[Stored data]:
====================

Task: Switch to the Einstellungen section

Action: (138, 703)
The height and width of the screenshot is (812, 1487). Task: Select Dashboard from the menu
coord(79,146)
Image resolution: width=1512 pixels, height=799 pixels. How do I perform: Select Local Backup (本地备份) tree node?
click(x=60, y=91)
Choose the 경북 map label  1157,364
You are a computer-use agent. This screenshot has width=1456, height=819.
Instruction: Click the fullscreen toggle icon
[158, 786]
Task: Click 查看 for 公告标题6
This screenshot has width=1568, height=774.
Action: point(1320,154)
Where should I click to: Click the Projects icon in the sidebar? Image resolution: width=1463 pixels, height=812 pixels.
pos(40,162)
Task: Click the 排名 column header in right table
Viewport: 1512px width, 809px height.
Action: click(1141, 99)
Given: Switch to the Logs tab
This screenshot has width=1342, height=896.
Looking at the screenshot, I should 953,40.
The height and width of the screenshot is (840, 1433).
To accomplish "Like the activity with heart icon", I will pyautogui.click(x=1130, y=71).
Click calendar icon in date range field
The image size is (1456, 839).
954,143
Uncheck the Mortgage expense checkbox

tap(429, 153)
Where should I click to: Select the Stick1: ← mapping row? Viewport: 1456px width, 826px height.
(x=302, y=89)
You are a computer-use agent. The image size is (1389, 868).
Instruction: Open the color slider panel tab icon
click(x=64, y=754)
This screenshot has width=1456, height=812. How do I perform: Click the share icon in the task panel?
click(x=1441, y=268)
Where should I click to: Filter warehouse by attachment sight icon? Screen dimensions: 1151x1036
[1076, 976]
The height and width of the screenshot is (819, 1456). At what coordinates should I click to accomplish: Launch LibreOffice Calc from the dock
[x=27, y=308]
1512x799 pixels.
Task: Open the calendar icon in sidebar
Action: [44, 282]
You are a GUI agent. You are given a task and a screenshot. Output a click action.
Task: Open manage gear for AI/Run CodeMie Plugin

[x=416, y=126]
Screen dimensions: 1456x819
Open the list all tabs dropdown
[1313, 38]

====================

[EXERCISE]:
Return word for word the line with "The height and width of the screenshot is (819, 1456)." and every line after it through the end of the records above.

[EXPECTED ANSWER]:
The height and width of the screenshot is (819, 1456). At what coordinates should I click to accomplish: Launch LibreOffice Calc from the dock
[x=27, y=308]
1512x799 pixels.
Task: Open the calendar icon in sidebar
Action: [44, 282]
You are a GUI agent. You are given a task and a screenshot. Output a click action.
Task: Open manage gear for AI/Run CodeMie Plugin

[x=416, y=126]
Screen dimensions: 1456x819
Open the list all tabs dropdown
[1313, 38]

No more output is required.